考虑从 \(x\) 变成 \(y\)，显然所有在 \(x\) 为 \(0\)，在 \(y\) 为 \(1\) 的位都是本质相同的，同理其余三种分别也都是本质相同的。于是枚举初始有 \(x\) 个 \(1\)，并处理出 \(f_{x, i, j, k}\) 表示做了 \(i\) 次操作，初始的 \(0\) 有 \(j\) 个变成 \(1\)，初始的 \(1\) 有 \(k\) 个变成 \(0\) 的概率。这个转移用矩乘优化，再加上枚举的总复杂度是七次方 \(\log\)。但常数很小，没问题。

接下来 \(x \rightarrow y\) 的贡献就是 \(v_x\) 乘以两个组合数逆的形式，这两个组合数分别与 \(x\) 中为 \(1\) 且 \(y\) 中为 \(0\) 的位数和 \(x\) 中为 \(1\) 且 \(y\) 中为 \(0\) 的位数有关。于是考虑经典按位 dp，\(g_{i, x, j, k}\) 表示变换完了高 \(i\) 位，当前数为 \(x\)，还剩 \(j\) 个 \(0\) 要变成 \(1\)，\(k\) 个 \(1\) 要变成 \(0\) 的情况下，所有贡献的和。复杂度 \(\mathcal{O}(2^nn^3)\)。

代码

#include <iostream>
#include <string.h>
#define int long long
using namespace std;
const int P = 998244353, i2 = (P + 1) / 2;
inline void Madd(int &x, int y) { (x += y) >= P ? (x -= P) : 0; }
int N, p;
struct Matrix {
    int a[100][100];
    int* operator[](int x) { return a[x]; }
    Matrix(int n, int x = 1) { for (int i = 0; i <= n; i++) for (int j = 0; j <= n; j++) a[i][j] = (i == j ? x : 0); }
};
int n, m, A, B, C[40][40], pw[40], iC[40][40];
Matrix operator*(Matrix &a, Matrix &b) {
    Matrix c(N, 0);
    for (int i = 0; i <= N; i++) {
        for (int j = 0; j <= N; j++) {
            __int128 tmp = 0;
            for (int k = 0; k <= N; k++) tmp += a[i][k] * b[k][j];
            c[i][j] = tmp % P;
        }
    }
    return c;
}
int qpow(int x, int y = P - 2) {
    int ret = 1;
    while (y) {
        if (y & 1)

§

## 练习题目
把题解节选中从“考虑从 \(x\) 变成”起、到“个变成 \(0\) 的概率。这个转移用矩乘优化，再加上枚举的总复杂度是七次方 \(\log\)。但常数很小，没问题。”止的这一段原样抄写出来。 后面的条目来自别的出处。

## 原始数据
§

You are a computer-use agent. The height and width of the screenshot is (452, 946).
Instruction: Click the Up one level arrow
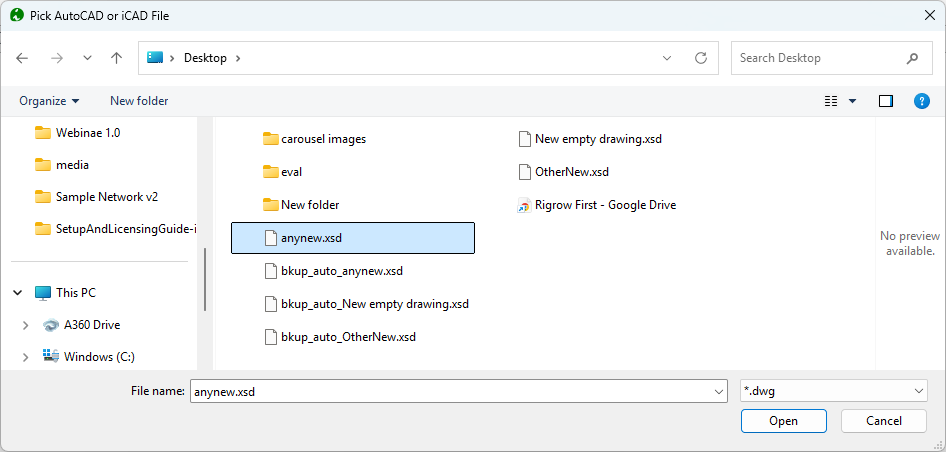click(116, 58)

§

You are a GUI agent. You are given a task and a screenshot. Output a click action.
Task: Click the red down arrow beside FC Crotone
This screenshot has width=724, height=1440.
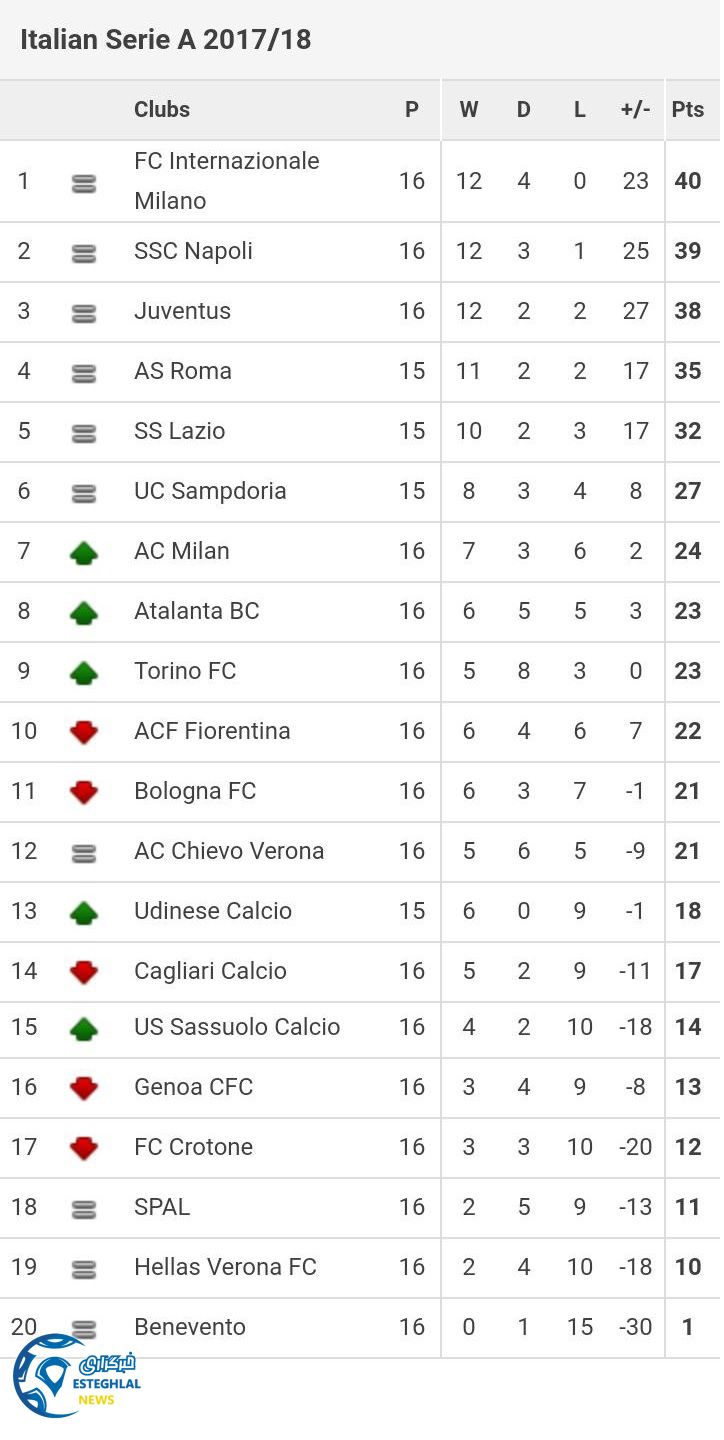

§

## 参考答案
考虑从 \(x\) 变成 \(y\)，显然所有在 \(x\) 为 \(0\)，在 \(y\) 为 \(1\) 的位都是本质相同的，同理其余三种分别也都是本质相同的。于是枚举初始有 \(x\) 个 \(1\)，并处理出 \(f_{x, i, j, k}\) 表示做了 \(i\) 次操作，初始的 \(0\) 有 \(j\) 个变成 \(1\)，初始的 \(1\) 有 \(k\) 个变成 \(0\) 的概率。这个转移用矩乘优化，再加上枚举的总复杂度是七次方 \(\log\)。但常数很小，没问题。